Thursday, March 5, 2020

The Mayor of Munchkin Land.



Last night we were sitting around the dining room table talking about Mini Mike and all the money he blew in this election. Now the money he wasted on consultants and fancy offices and catered sushi lunches were bad enough. I just couldn't stand the nonstop commercial you were getting everywhere you went. Now I don't watch much commercial television. Everything is on a streaming service. But  he still snuck in commercials there as well.

I have the Joe Rogan app on my phone. I like to listen to podcasts and he has a bunch of them on his app. Joey Diaz. Mark Maron. Mike Francesa. Adam Corrolla. Joe Rogan is a really smart guy and he optimizes his earnings. Every time you leave one podcast to go to another a brief five second commercial comes on. Sometimes it's another app like the Meditation app or Audible Books or Blue Apron. Don't ya know that every other commercial was for Mini Mikes run for president. You couldn't get away from the midget for fucks sake.

Anywhoo we are talking and we were all coming up with better ways to spend the money. We talked about giving it to Saint Jude's Hospital for Children or funding housing for the homeless or some other worthy causes. I had a different idea


He wasted 522 million dollars. There are about 322 million people in the United States. He could have given every person in the United States a million dollars and still had change left over. Everybody would love him then. He would get the acceptance and love he so obviously wants.
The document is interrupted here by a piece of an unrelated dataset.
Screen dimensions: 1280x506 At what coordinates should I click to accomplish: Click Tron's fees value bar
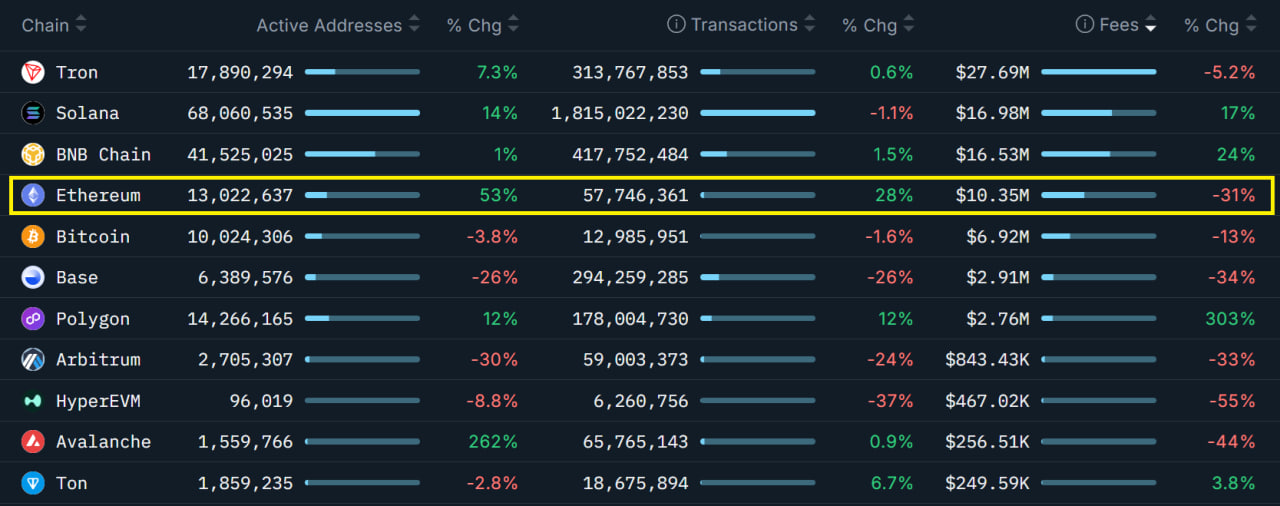pyautogui.click(x=1098, y=72)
Even the horse faced lesbians and the women who don't want to kill their babies would like him. Imagine what that would be like. Everybody or most everybody could pay off their mortgages or student loans or credit card debt. Small businessman could invest in their companies or start new businesses. People could get proper health care and medicine. Old people in nursing homes could upgrade. People wouldn't go to sleep hungry.

Don't get me wrong. A lot of it would be wasted just as much as this campaign did. You have to give to everyone including strippers and gamblers and alkies and even Democrats. Sure some people would blow it on drugs or alcohol or donuts. Still and all think what it would do to the economy. People getting new homes. New cars. New furniture. New breasts. It would be the ultimate stimulus program.
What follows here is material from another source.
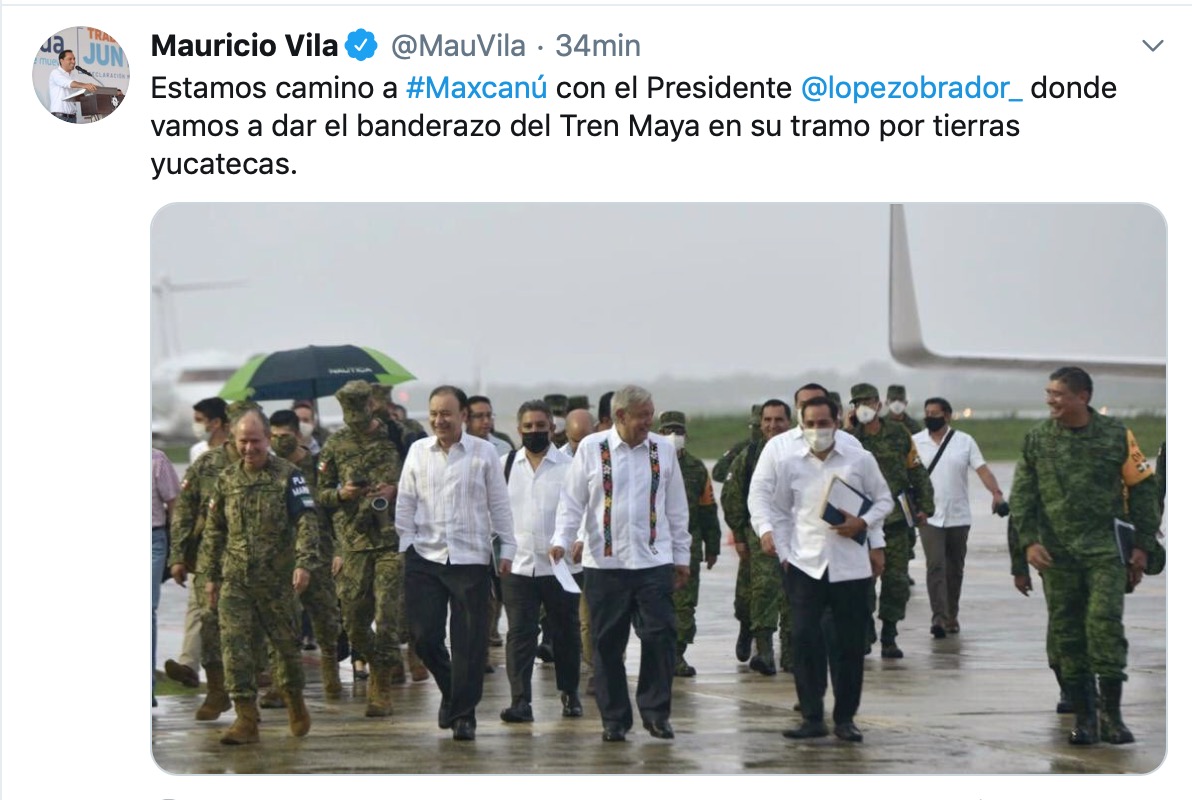
Task: Click the 'Tren Maya' phrase in tweet text
Action: click(x=629, y=125)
I don't think Mini Mike would do it. Nor would any of the other billionaires who could do it without breaking a sweat. You see he would want to control how people spent the money just like he wants to control how much soda you can drink. The dreams and needs and problems of regular people don't mean anything to the rich elite like Mini Mike. His presidential campaign is like everything else for this douche nozzle.

Mayor Mike came up short.

4 comments:

ndspinelli said...

As you might imagine, the TV ads here in California were nonstop. Breathing a sigh of relief the last 2 days.

Amartel said...

He doesn't want love, he wants power, and you can't buy either one of those things outright. You have to promise something that other people want and get them to believe you. It takes charisma and imagination and authenticity. He's bought politicians before so he thought that would transfer over into an actual election.

The Dems are still promising the same thing they've always promised - security and superiority. Financial security, security of hierarchy, security of credentialed bureaucracies deciding benefits and rights, weighing up historical rights and wrongs and putting their fat thumbs on the scale accordingly. The security of the status quo. And, of course, the superiority of being Not Deplorable. Oh, the unparalleled joy of being Better Than Them! They'll keep banging that drum while sitting on top of a fiery dumpster filled with garbage, stolen valor, broken dreams, and dead bodies. These promises barely rang true before and are now plainly fraudulent to an increasing percentage of the population who realize they've been bamboozled so a bunch of Harvard-adjacent hypocrites and other assorted D.C. barnicles and liars can cling to power. Trump promises and, to the extent allowed by the swamp, delivered, a return to greatness. Results matter. Also, he's so much more entertaining and compelling than any of the flat stanleys running for the Democrats.

ampersand said...

The ads were running even after he quit. The last one I saw ended with "Mike can do it!"

Amartel said...

Not that it matters, because point taken, but the math on the $1 mill/person does not add up.